Your joy is your sorrow unmasked.
And the selfsame well from which your
laughter rises was oftentimes filled with your tears.
And how else can it be?
The deeper the sorrow carves into your being,
the more joy you can contain.
-Kahlil Gibran

Where I go to talk to Abby each morning.
*****
In the real world, tragedies and losses affect us deeply and profoundly. We cannot forget the past and we certainly do not remained unscarred from them. Each loss affects us irrevocably. When someone we loves dies, the deepest loss of all, a part of us dies with them, and life will never, ever be the same.
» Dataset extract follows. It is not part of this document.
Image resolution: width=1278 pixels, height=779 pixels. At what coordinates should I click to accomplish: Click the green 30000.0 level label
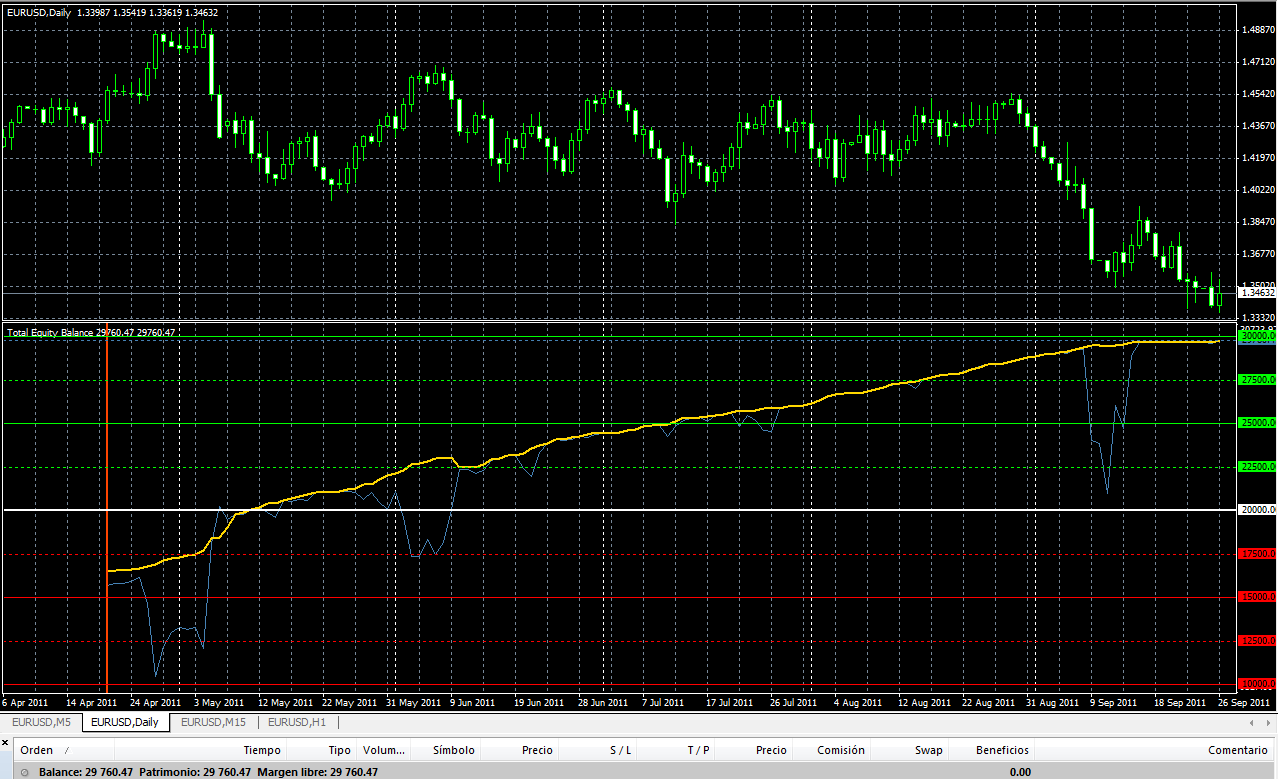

How can we expect to love someone, lose someone -- and not be changed inexorably? How could we think it would be a speedy process? Isn't it more likely that grieving will have aftershocks of loss for the rest of our lives? Grief morphs through time, and that person before the loss is forever changed. Healing will happen because everyone finds ways of healing. Those raw jagged pangs of acute grief will fade but just like a deep wound would leave a lasting scar, a profound loss will leave a deep emotional scar that will at times be very painful. Grief is not a short term process; I don't even believe it's a long term process; I believe it is a
life time process. Grieving for Abby will become integrated into each layer of my life. It will be apart of who I am going forward. It will continue to be redefined now and forever as does my relationship with Abby. Death will not end my relationship with Abby, it will forge a new one -- one rooted not on her physical presence in my life but on her memory, her dauntless spirit and our love.
Grief is a universal human experience cutting across all boundaries.
It is a fluid lifelong process to make meaning out of loss.
*****
Yesterday I was finally able to go out in the Blogosphere and look at the many tributes and memorials for my girl. I would like to list the ones that I found that so honored her and express my gratitude for your kindnesses in remembering her. There is much truth in saying that something in me heals in connecting with all of you, you help me to connect to my girl through memories and recollections. Thank you for sharing her.
- Meezer Tails -- Sammy, Miles
- Cat Post Intelligencer -- Chey, Gemini,Ichiro
- Island Cats-- Wally, Ernie, Zoey
- On A More Personal Note -- Stella O'Houligan
- Brian's Home -- Brian and all of his sisters
- Cat Wisdom --Merlin, Odin, Gris Gris
- Derby & Ducky
- Four White Paws -- The Cat Guy
- Catitude -- Quinn & Angel Brandi
- George Clooney -- & Neytiri
- Sometimes Cat Herd You --Pierre, Ashton, Newton & the cousins
- The Cat On My Head-- all 9 of you
- Mark's Mews--Ayla, Iza, Marly & TBT
- Cat Chat -- Cody & Caren
- Jasper McKitten --Jasper, Josie, Maggie & Huggy Bear
- Fuzzy Tails -- Derry & Nicki
- Madi & Mom
- Emma & Buster
- Cats of the Wild Woods
- Katie Isabella
- Timmy Tomcat
- Simba's Antics -- Simba & Audrey
- Fl Furkids--Raz, Allie,Ellie, Angels Sniffe,Clifford &Tamir
- The Cat Blogosphere.
- Felines Follies -- Angel Sandy and little Abb
- Cherry City Kitties
- Life From A Cat's Perspective -- Samantha, Clementine, Maverick & Mr Tigger
*****
If I have missed anyone I would really like to honor you
so please let me know.
*****
A very good and kind soul shared something with me yesterday that helped me take a small step in this grief journey I am on. I mentioned in my update yesterday on Boo's posting that I was feeling I was getting farther and farther away from Abby as the day she left me was slowly fading into the past. But, she shared with me this thought: instead of thinking about moving
from her, think about moving
towards her. I am one step closer to being reunited with my girl as I move forward. I know she will wait for me to be with her and she just took the lead in this journey ,somehow there is comfort in that for me as I hate to think I have lost her for all my time left. So YES I took my friend's advise and last night at 9:55PM I went outside, I looked up at the Moon which here was shrouded in clouds and I told my girl:
I love you Abby
to the MOON
and back
again and again and again.
But Abby I am stepping towards you.
I am one day closer to being there with you.
Momma is coming.
But I have to take small baby steps.
Wait for me baby.
Watch over me until I can get there.